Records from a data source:
········
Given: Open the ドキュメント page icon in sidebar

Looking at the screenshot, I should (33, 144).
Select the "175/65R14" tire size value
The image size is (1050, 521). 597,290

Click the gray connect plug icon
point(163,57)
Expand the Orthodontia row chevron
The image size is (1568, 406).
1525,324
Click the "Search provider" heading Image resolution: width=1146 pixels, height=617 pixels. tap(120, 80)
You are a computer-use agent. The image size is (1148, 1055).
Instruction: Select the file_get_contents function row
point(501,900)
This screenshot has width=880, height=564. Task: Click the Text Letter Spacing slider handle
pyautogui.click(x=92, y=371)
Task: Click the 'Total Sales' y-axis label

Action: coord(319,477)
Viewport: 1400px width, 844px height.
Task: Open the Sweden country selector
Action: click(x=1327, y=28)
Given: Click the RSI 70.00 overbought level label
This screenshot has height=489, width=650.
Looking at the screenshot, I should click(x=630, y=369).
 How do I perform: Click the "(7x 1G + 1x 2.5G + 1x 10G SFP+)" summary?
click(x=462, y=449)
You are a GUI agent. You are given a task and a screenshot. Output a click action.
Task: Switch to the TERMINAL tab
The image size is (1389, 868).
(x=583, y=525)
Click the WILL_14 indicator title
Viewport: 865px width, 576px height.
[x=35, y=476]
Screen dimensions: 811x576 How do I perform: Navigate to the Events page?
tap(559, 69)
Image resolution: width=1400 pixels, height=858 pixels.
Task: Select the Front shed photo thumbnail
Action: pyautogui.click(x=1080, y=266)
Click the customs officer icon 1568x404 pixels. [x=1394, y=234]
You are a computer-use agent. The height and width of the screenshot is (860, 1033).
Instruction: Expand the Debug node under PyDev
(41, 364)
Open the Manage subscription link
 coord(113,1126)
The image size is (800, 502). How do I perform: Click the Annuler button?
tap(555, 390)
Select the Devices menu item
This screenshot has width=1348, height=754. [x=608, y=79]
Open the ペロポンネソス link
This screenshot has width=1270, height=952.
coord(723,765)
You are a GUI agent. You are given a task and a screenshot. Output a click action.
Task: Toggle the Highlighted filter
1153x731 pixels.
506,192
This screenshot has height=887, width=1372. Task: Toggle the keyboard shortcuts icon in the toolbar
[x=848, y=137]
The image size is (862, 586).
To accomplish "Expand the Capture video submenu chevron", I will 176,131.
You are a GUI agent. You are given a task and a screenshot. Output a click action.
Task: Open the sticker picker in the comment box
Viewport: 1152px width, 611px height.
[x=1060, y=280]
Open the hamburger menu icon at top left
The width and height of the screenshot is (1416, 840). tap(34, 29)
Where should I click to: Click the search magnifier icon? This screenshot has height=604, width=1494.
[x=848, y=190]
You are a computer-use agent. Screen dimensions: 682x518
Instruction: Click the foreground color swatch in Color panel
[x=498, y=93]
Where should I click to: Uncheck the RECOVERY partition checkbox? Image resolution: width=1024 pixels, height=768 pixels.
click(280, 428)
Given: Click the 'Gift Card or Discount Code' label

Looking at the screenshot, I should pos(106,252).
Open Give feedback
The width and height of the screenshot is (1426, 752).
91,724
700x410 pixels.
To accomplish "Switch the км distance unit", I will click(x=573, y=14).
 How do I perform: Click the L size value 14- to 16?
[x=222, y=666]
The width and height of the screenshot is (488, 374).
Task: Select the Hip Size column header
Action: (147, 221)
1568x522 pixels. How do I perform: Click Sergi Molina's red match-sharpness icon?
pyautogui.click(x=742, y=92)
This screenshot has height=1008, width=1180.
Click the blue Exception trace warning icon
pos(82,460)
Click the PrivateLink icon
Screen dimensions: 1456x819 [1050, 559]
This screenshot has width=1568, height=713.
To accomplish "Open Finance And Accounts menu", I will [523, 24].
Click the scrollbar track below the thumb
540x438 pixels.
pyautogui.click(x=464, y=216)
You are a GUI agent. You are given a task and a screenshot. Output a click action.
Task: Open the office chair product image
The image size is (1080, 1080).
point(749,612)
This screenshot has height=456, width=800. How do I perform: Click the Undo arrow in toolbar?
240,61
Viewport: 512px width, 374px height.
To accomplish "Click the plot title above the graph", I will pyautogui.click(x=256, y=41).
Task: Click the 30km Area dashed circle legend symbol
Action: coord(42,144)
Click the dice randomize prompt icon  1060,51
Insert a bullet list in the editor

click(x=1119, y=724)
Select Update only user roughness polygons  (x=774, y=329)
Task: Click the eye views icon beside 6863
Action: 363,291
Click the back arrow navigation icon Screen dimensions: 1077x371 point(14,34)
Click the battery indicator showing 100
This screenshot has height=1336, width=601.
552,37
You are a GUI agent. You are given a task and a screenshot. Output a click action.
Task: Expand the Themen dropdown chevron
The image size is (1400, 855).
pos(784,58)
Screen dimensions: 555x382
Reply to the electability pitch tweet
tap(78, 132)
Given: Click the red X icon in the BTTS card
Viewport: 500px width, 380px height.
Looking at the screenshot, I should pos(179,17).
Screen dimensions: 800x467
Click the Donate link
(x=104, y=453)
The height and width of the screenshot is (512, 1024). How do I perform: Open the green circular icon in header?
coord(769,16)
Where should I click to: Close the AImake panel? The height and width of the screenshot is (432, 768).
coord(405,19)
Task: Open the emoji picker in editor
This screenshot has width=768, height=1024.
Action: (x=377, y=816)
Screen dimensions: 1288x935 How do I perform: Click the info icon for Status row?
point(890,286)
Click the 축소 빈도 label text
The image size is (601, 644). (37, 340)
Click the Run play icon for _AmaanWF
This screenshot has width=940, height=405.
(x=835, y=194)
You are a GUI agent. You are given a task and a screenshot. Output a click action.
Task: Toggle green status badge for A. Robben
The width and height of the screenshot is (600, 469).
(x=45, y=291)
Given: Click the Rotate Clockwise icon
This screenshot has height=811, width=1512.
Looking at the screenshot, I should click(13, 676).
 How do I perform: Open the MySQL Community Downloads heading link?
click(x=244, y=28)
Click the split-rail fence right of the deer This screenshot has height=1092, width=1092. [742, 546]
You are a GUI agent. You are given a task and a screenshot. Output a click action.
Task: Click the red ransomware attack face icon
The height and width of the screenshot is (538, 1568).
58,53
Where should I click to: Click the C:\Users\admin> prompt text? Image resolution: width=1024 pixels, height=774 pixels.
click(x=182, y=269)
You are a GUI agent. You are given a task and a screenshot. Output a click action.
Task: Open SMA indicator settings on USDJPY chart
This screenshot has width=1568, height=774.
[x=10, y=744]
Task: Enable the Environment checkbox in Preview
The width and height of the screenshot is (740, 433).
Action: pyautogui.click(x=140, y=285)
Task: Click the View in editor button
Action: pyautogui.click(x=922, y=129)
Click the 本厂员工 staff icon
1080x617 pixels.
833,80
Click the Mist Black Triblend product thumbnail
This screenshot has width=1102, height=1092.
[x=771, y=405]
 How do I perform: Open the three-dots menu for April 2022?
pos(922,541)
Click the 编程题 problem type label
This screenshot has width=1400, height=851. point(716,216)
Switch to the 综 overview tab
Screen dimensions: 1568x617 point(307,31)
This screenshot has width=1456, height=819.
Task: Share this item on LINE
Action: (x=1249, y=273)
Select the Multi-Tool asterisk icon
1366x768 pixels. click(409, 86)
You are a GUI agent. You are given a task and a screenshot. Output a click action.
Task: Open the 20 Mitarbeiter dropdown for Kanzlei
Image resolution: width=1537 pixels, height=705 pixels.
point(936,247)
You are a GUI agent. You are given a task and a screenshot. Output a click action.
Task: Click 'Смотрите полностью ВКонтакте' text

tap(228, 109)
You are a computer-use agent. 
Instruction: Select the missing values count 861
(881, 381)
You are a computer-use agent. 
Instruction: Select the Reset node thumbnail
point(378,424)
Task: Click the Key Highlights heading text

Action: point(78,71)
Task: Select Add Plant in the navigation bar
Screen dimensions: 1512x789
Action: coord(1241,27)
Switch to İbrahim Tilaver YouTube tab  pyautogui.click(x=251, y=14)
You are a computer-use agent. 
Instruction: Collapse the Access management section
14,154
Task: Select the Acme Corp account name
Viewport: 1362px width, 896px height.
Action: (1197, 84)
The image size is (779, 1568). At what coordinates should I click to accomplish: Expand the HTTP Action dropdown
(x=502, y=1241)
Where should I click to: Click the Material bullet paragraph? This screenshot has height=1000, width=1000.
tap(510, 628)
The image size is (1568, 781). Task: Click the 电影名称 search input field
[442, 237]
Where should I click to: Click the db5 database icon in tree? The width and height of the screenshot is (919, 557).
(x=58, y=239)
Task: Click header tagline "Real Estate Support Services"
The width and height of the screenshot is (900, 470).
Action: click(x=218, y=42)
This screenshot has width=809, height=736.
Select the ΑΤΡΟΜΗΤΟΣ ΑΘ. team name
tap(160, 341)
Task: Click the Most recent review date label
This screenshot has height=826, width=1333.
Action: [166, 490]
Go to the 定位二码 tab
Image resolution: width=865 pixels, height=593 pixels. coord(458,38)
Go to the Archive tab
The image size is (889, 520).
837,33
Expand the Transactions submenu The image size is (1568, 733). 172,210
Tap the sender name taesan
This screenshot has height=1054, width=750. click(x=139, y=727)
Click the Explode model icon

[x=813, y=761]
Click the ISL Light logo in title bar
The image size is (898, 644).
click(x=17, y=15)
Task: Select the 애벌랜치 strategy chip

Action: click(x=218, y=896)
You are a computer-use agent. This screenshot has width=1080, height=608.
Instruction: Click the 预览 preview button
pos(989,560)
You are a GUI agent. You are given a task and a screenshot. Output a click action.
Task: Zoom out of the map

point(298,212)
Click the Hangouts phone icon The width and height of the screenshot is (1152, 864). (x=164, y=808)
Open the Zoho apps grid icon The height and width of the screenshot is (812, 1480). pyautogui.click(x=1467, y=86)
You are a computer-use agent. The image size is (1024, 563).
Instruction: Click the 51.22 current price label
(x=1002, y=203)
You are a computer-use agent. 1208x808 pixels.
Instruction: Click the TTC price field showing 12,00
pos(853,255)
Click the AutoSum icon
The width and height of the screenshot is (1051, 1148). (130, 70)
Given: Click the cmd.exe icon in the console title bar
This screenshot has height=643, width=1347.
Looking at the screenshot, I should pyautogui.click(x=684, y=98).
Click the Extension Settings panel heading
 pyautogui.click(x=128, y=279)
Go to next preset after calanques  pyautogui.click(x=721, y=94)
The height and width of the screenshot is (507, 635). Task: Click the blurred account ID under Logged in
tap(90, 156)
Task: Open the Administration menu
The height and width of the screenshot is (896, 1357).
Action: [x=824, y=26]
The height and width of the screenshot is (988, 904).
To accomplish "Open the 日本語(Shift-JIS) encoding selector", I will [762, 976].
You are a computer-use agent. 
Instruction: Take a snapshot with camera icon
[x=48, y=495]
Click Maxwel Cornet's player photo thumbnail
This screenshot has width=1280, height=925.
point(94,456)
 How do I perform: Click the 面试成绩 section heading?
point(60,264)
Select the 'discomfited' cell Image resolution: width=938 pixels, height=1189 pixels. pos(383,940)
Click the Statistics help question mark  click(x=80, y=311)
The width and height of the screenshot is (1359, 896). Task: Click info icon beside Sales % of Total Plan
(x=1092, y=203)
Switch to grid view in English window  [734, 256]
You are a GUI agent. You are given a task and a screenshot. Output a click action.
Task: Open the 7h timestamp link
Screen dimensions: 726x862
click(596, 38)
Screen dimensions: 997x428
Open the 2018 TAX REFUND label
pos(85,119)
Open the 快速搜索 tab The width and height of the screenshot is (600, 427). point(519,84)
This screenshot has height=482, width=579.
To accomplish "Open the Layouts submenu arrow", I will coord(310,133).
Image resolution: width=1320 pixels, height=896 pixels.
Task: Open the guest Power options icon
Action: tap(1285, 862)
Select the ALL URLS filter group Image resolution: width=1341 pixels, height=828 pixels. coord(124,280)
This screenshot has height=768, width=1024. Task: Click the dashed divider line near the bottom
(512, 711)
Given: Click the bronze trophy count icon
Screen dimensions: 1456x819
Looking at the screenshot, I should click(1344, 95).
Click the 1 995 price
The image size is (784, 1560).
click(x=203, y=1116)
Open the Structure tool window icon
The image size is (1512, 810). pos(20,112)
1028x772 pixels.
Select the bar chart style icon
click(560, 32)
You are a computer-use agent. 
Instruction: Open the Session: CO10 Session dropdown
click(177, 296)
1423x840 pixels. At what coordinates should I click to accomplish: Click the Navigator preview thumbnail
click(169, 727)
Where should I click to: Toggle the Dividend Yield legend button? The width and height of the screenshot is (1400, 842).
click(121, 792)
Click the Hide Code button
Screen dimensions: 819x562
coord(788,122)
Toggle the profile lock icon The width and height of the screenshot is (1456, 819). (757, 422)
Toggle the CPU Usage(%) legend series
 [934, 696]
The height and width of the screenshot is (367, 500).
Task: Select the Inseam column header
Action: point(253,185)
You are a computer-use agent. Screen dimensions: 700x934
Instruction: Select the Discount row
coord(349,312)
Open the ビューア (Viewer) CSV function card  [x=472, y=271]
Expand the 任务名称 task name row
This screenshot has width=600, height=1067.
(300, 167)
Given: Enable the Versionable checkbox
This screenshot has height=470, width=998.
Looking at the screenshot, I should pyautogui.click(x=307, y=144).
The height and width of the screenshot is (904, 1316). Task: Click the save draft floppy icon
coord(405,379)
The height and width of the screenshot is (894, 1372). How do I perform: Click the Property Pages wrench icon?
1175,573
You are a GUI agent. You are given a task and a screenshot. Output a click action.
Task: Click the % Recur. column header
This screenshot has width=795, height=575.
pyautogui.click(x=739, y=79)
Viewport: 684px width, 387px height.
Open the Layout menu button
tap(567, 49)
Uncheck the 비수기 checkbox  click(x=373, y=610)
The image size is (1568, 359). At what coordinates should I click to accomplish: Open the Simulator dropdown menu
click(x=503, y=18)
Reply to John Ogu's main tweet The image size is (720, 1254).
········
Exercise directions = Please write out the lines of the listing above exactly, starting at the line that contains "Click the dice" and ending at the line that contains "click(x=244, y=28)", with both of those lines included.

Output below =
Click the dice randomize prompt icon  1060,51
Insert a bullet list in the editor

click(x=1119, y=724)
Select Update only user roughness polygons  (x=774, y=329)
Task: Click the eye views icon beside 6863
Action: 363,291
Click the back arrow navigation icon Screen dimensions: 1077x371 point(14,34)
Click the battery indicator showing 100
This screenshot has height=1336, width=601.
552,37
You are a GUI agent. You are given a task and a screenshot. Output a click action.
Task: Expand the Themen dropdown chevron
The image size is (1400, 855).
pos(784,58)
Screen dimensions: 555x382
Reply to the electability pitch tweet
tap(78, 132)
Given: Click the red X icon in the BTTS card
Viewport: 500px width, 380px height.
Looking at the screenshot, I should pos(179,17).
Screen dimensions: 800x467
Click the Donate link
(x=104, y=453)
The height and width of the screenshot is (512, 1024). How do I perform: Open the green circular icon in header?
coord(769,16)
Where should I click to: Close the AImake panel? The height and width of the screenshot is (432, 768).
coord(405,19)
Task: Open the emoji picker in editor
This screenshot has width=768, height=1024.
Action: (x=377, y=816)
Screen dimensions: 1288x935 How do I perform: Click the info icon for Status row?
point(890,286)
Click the 축소 빈도 label text
The image size is (601, 644). (37, 340)
Click the Run play icon for _AmaanWF
This screenshot has width=940, height=405.
(x=835, y=194)
You are a GUI agent. You are given a task and a screenshot. Output a click action.
Task: Toggle green status badge for A. Robben
The width and height of the screenshot is (600, 469).
(x=45, y=291)
Given: Click the Rotate Clockwise icon
This screenshot has height=811, width=1512.
Looking at the screenshot, I should click(13, 676).
 How do I perform: Open the MySQL Community Downloads heading link?
click(x=244, y=28)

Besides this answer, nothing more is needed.